Thursday, May 28, 2015 - 2:35 pm
Gigi Casey Wirtz

After a week of nonviolent protests following the death of Freddie Gray, Baltimore erupted on the evening of Monday April 27. Stores were looted, cars were burned, tear gas hung in the air.

On the morning of Tuesday April 28, leaders of the Baltimore Community Foundation gathered to discuss what BCF’s role and response should be, and quickly decided to establish The Fund for Rebuilding Baltimore. We determined the Fund would be offered to our donors and others as a way to contribute toward repairing the physical and emotional damage that had been done — and strengthening our community for the future. We declared we would not charge a fee on the Fund, and committed to transparency and over-communication. We crafted an announcement and set about  spreading the word. And our community investment team hit the streets and the phones to start assessing needs.

That Tuesday, national media were still looping the same sad footage of the previous night’s events. But here in Baltimore, people were turning out: to sweep up glass, board buildings, make sure children had a safe place to be while the schools were closed, feed those cleaning up and the police officers on duty. It was a proud day to be a Baltimorean.

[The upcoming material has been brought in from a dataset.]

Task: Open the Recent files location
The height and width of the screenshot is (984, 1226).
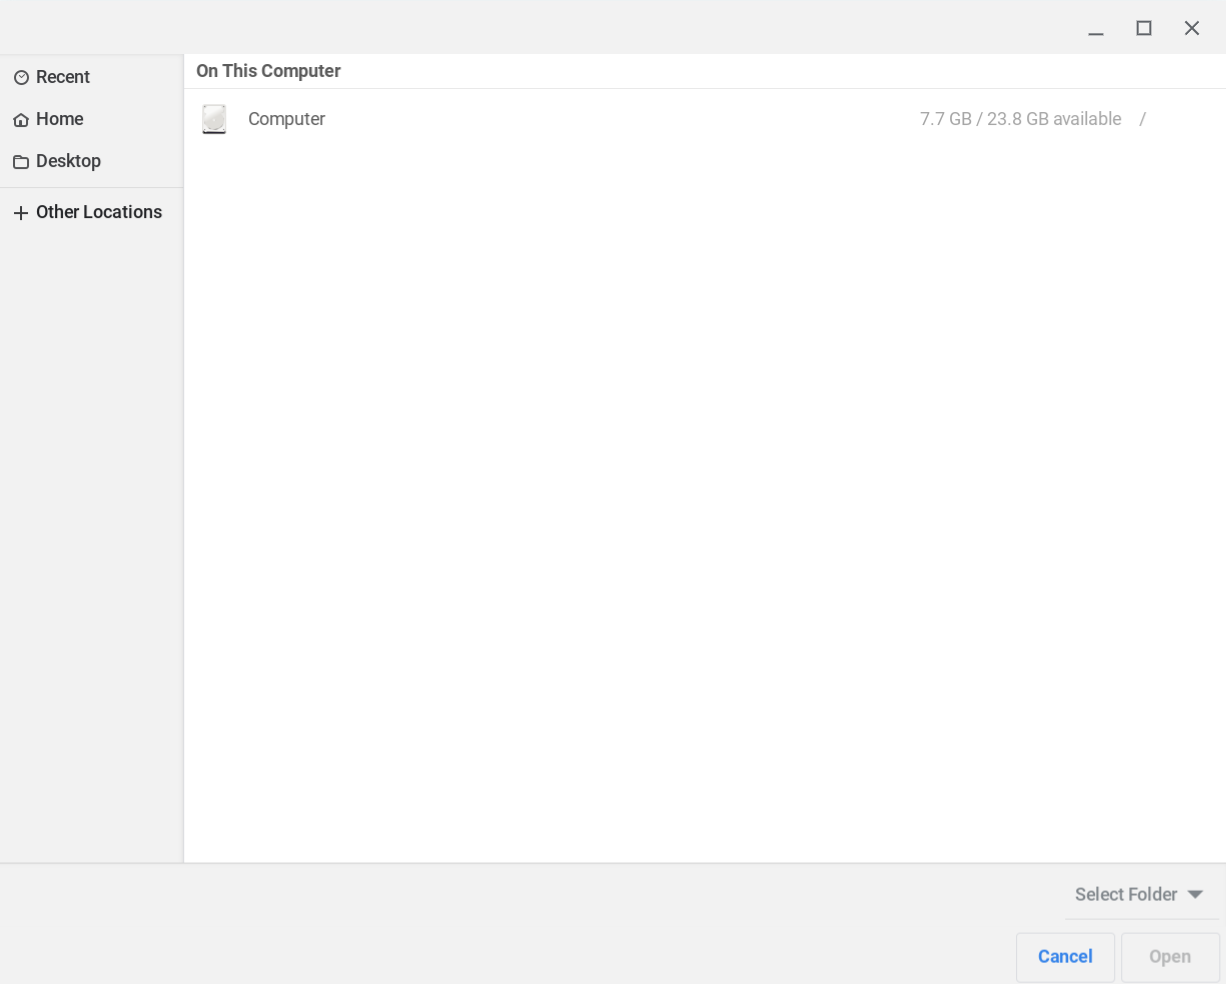Action: click(63, 77)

When we established The Fund for Rebuilding Baltimore, we tapped into a deep, broad, urgent desire to do something to help our city heal. This Fund is, in a way, the perfect articulation of community philanthropy. It invites broad participation and promises to represent the interests of many donors in addressing the current pressing needs of the community. It represents the nexus of BCF’s strongest traits: transparent management of charitable funds, decades of experience in responding to community needs at the neighborhood level, and an abiding concern for race, equity and inclusion.

Because of the confluence of all of these characteristics, we have experienced an unprecedented response to our call for donations, and a truly astonishing reach in traditional and social media. For instance, our first Facebook post announcing the Fund was shared 235 times and reached 19,472 people. Since then, we have heard from people across the country and even overseas who care about Baltimore and who want to help.

We lost track of the number of people who offered to hold various fundraisers for the cause: multiple tee-shirt sales, a specialty pizza at a popular restaurant, an e-Bay auction of memorabilia from a local band, a comedy show (or was it two?), a yoga class...it seemed that every day we heard about another effort to raise money for #rebuildingbaltimore.

The task that lies ahead: granting the money in a way that fulfills the charitable intent of the 500-plus donors to the Fund and makes good on the promise to “rebuild Baltimore,” is the more daunting side of the equation. But I am confident that BCF is up to the challenge. We are, after all, a community foundation.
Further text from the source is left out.